Moore: Yes, that's right. The Kings of Old Atlantis are all down there, and they have their reasons for pulling Namor down there with them. Those reasons unfold over the course of the three issues.
Nrama: Hell is a setting that obviously varies in its depictions — what is it like here? What does Namor encounter while there? It looks like it's a whole lot of desert, which makes sense for someone who spends most of his time underwater.
Moore: That's exactly it. You and I would have a hard time, obviously, living in an environment without air. For Namor, the worst thing that can happen is that he's stranded without water — so that's his Hell. But that's only the first, surface level of the story. Underlying that desert landscape is a whole universe of sin and doubt.
Nrama: There have been stories set in Hell, clearly — what were you taking inspirational cues from when crafting this story?
Moore: In Wolverine, Jason Aaron’s created a very specific landscape for Logan's Hell… rivers of blood, caverns rising on all sides. I wanted something completely different: an open, barren landscape, without life or people. Carrion buzzards circling overhead; bleached skulls on the sand.
Aside from that, the big question is: Why is Namor there, and how can he get out? Hell isn't a place with fixed landmarks — you can't just check the satellite feed and then perform an extraction, like you would from Afghanistan or someplace. Hell is an inner world as well as an outer one, and Namor has to figure out exactly what's gotten him down here before he can escape.Nrama: Looking ahead in the solicitations a bit, it looks like Dr. Doom's showing up in this story — to whatever extent you can answer at this point, what role does he play?
Moore: Doom just wants to help. He's a sweet guy, really. He heard his pal was in trouble and he just rushed over there with a big grin on his scary, scarry face.

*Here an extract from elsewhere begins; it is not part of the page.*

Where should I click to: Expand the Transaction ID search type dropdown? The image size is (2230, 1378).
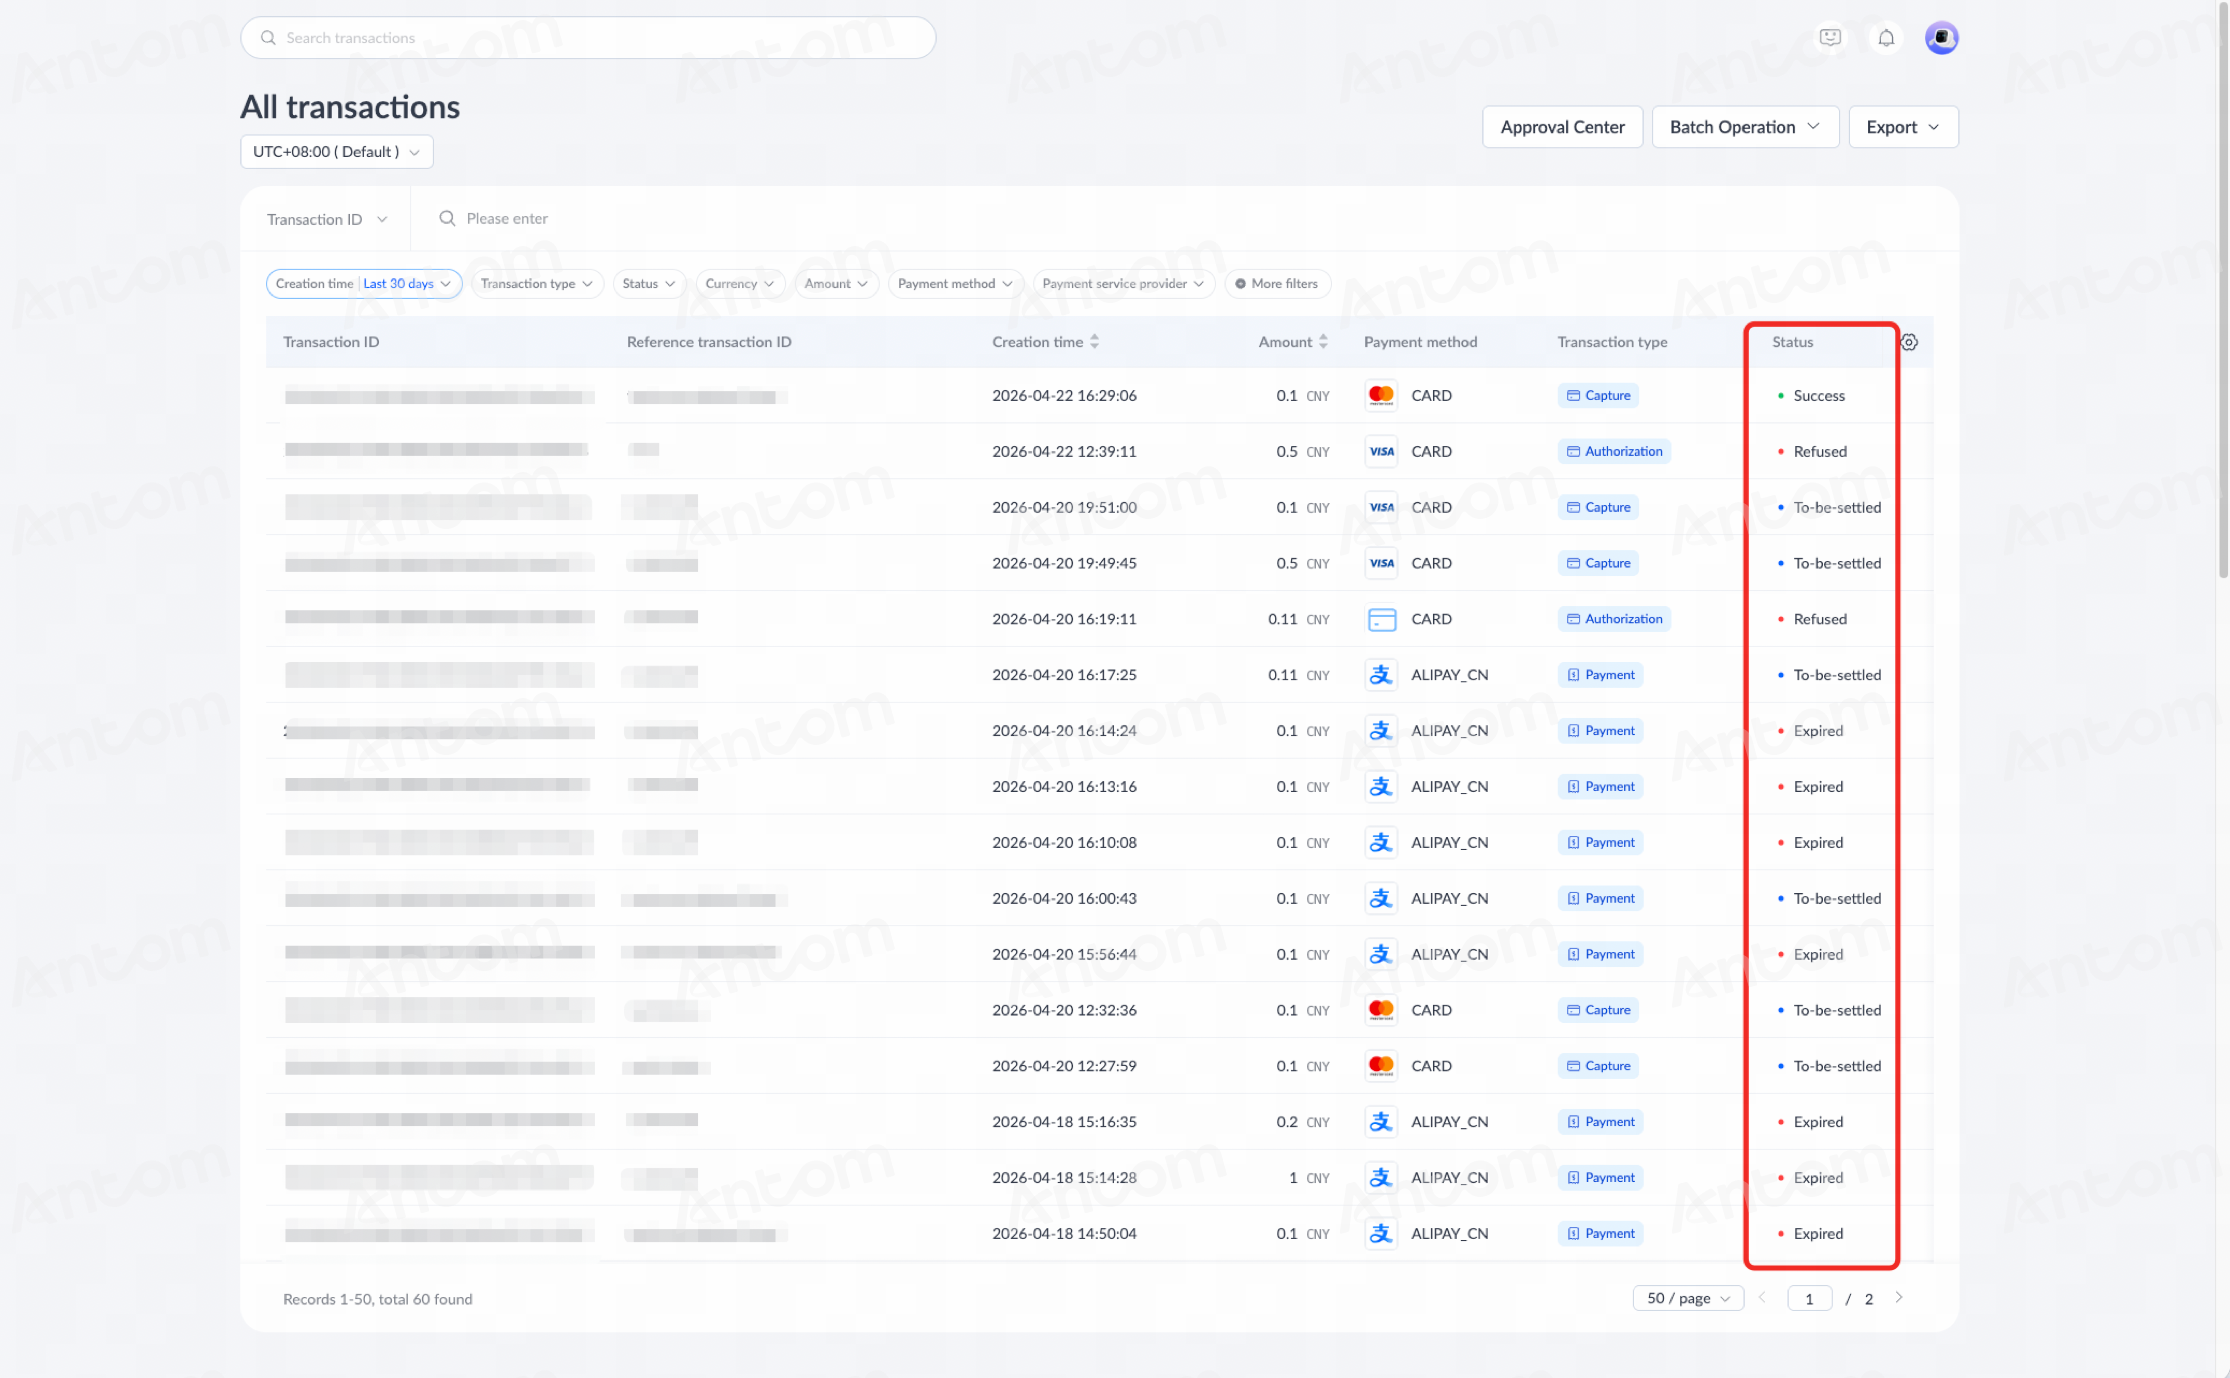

OK, it's a little more complicated than that. Namor and Doom have a longstanding relationship: sometimes they're friends, sometimes rivals, sometimes bitter enemies, and sometimes all three at once. They both understand the burden of being a king; that's what binds them together. But Doom, in particular, is a manipulator first and foremost.
Nrama: Recent issues of Namor have established Loa as a major supporting character. Does she show up in this arc at all?

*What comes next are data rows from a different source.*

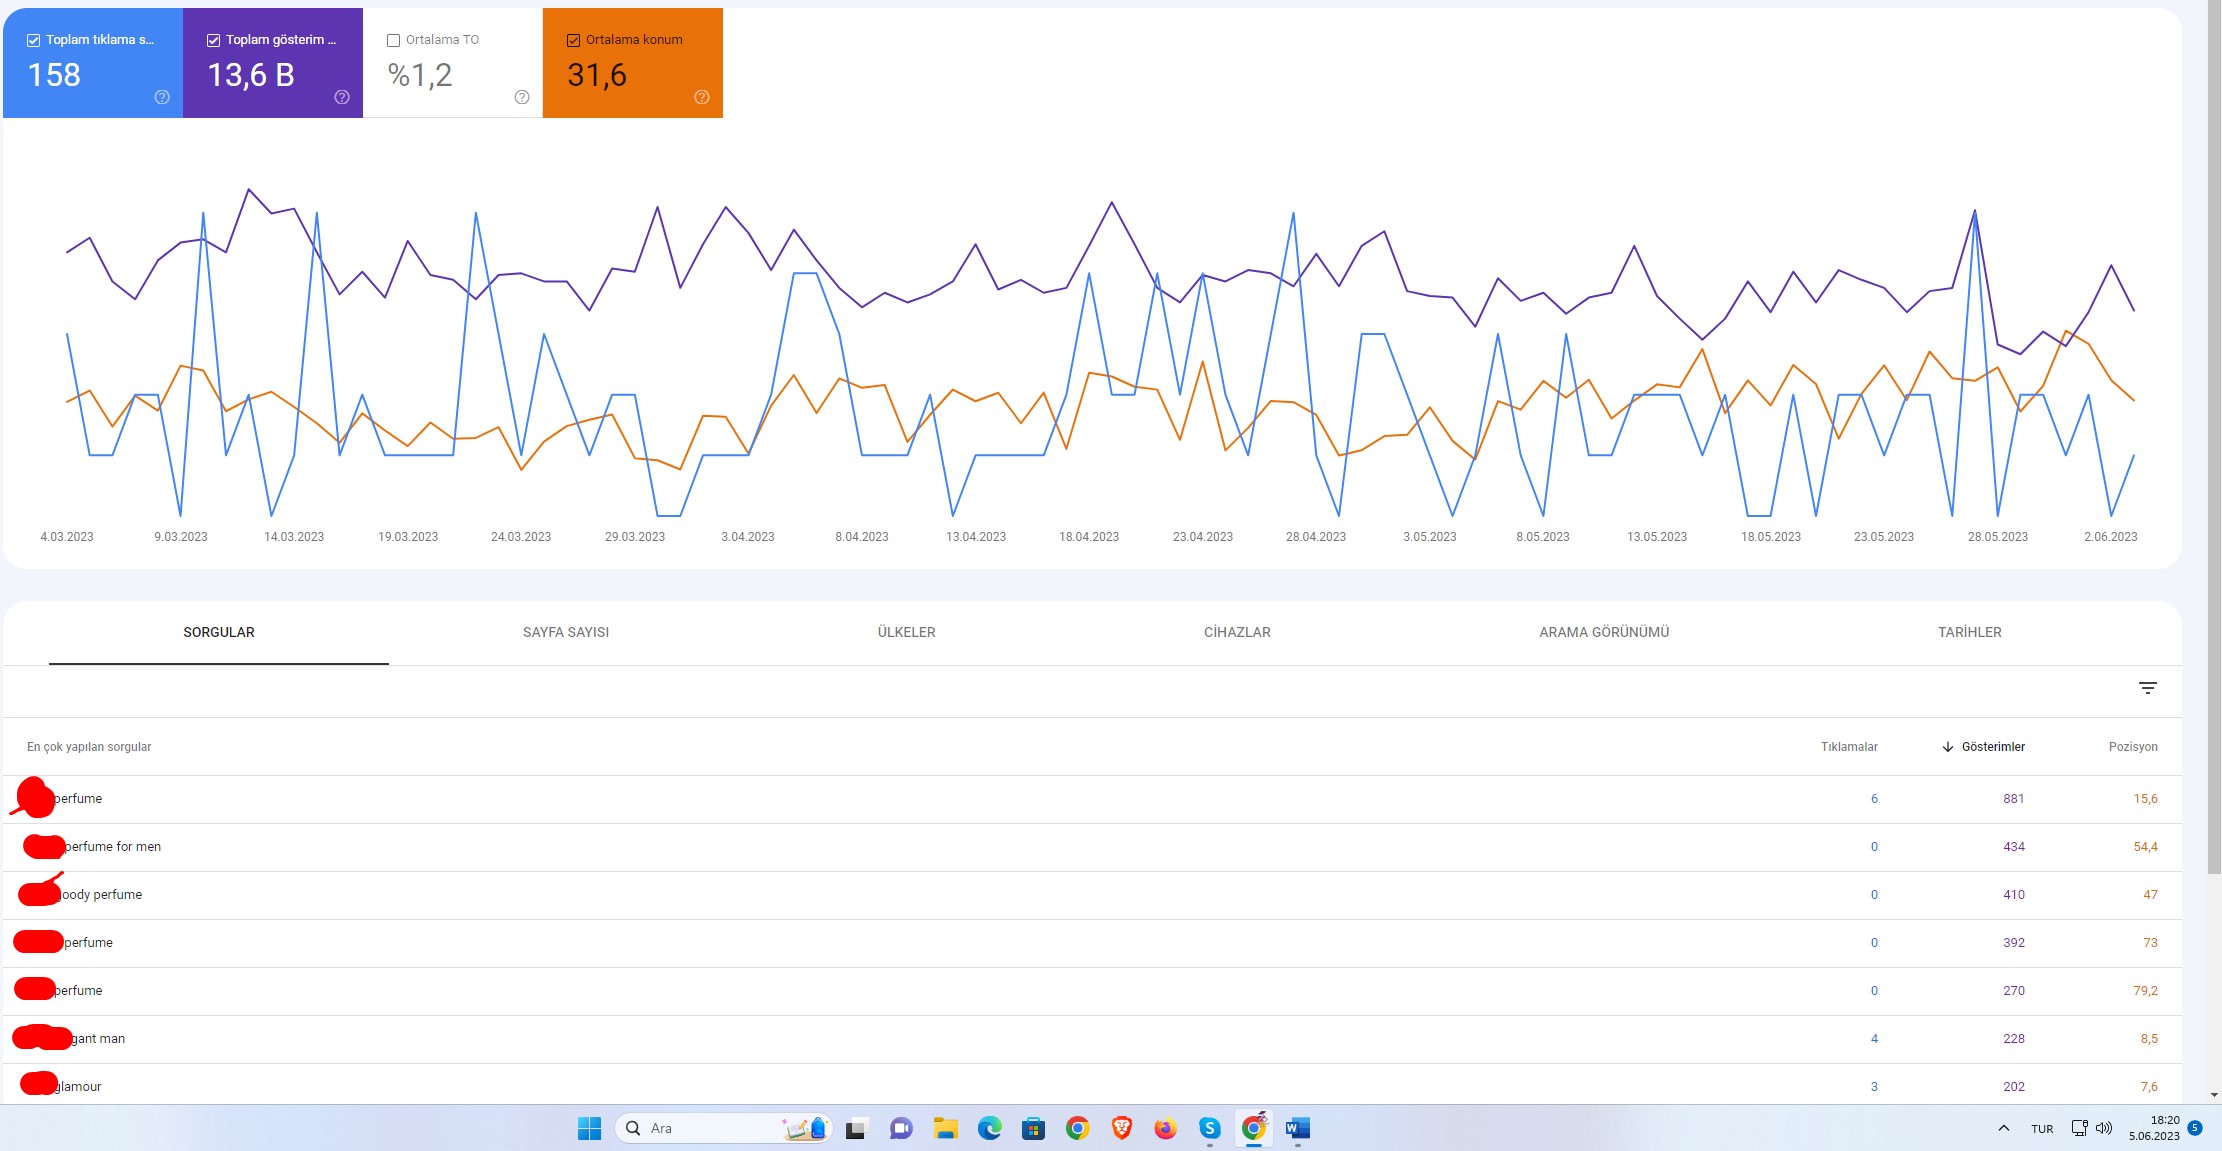Click help icon on Toplam tıklama card
Viewport: 2222px width, 1151px height.
pos(162,97)
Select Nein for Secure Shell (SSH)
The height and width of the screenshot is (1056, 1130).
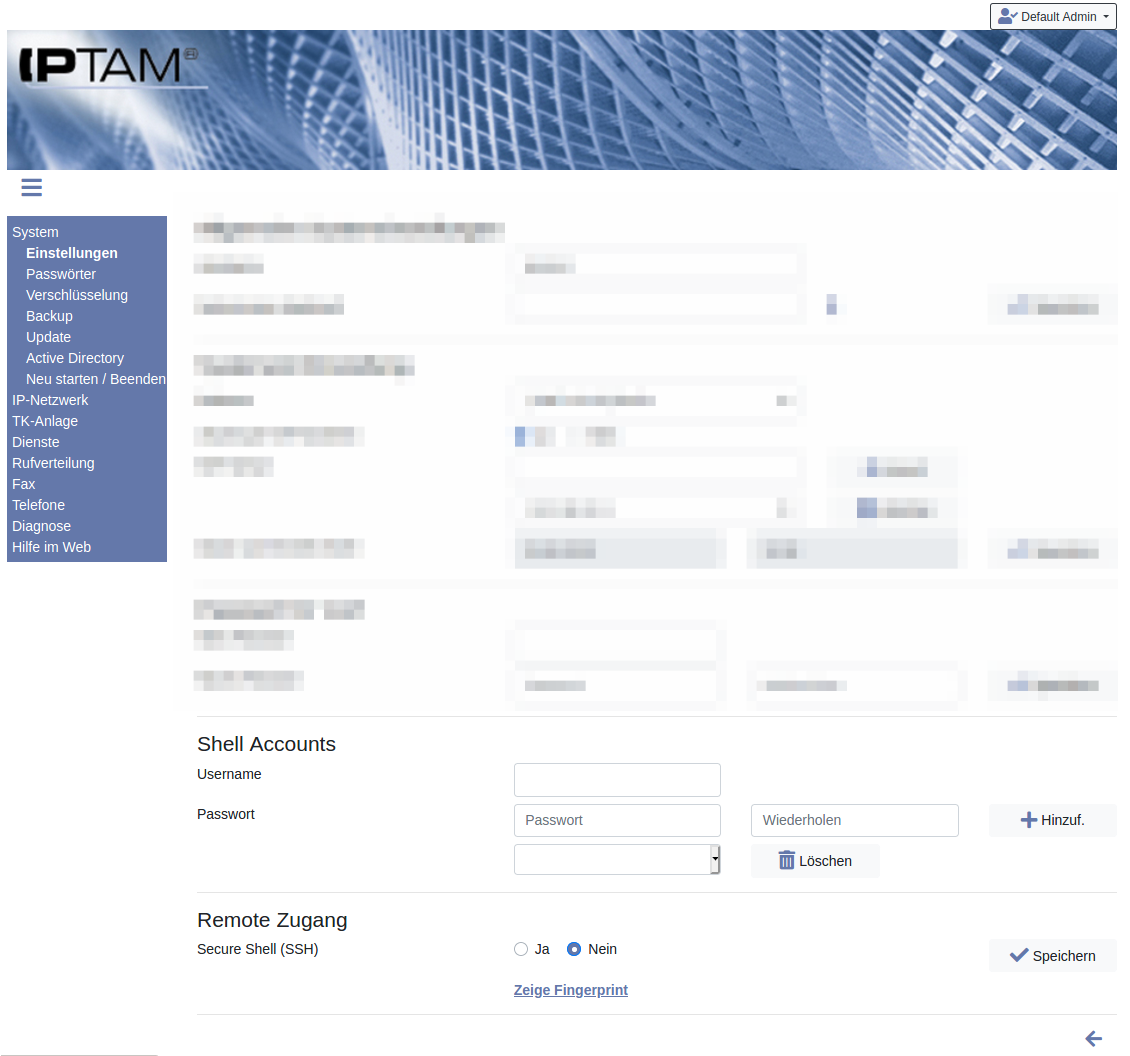coord(574,949)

Moore: Yes, Loa plays a crucial role. She's our identification character, and she's got a sense of humor that's crucial to puncturing Namor's ego from time to time. Keep an eye on that amulet of hers, from issues #4 and 5.
Nrama: And I imagine with Namor busy in Hell, it'll give Krang ample opportunity to continue his rise to prominence in Atlantis, huh?
Moore: That's a good bet. Krang defended the city of Atlantis in the big vampire siege, in X-Men #5, while Namor was off dealing with the vamps in their secret underwater city. The people of Atlantis are now very divided in their loyalties. That tension builds while Namor's busy down in Hell, and it explodes in the next storyline, “The Fire Down Below” (issues #9-11).
Nrama: Ariel Olivetti is back on art for this arc —it's a big change of scenery for Namor, how has Ariel been handling depicting this version of Hell?
Moore: It's gorgeous. Ariel is a master of environments; he's made New Atlantis come alive, and his Hell is a wonderful change from that — you can feel the glaring sunlight burning down on everything. It's really nice work.
And with the next storyline, we have the extremely versatile Antonio Fuso joining us as regular artist. Antonio's been doing great work at Vertigo lately, and he's about to dive deep for “The Fire Down Below.” I can't wait.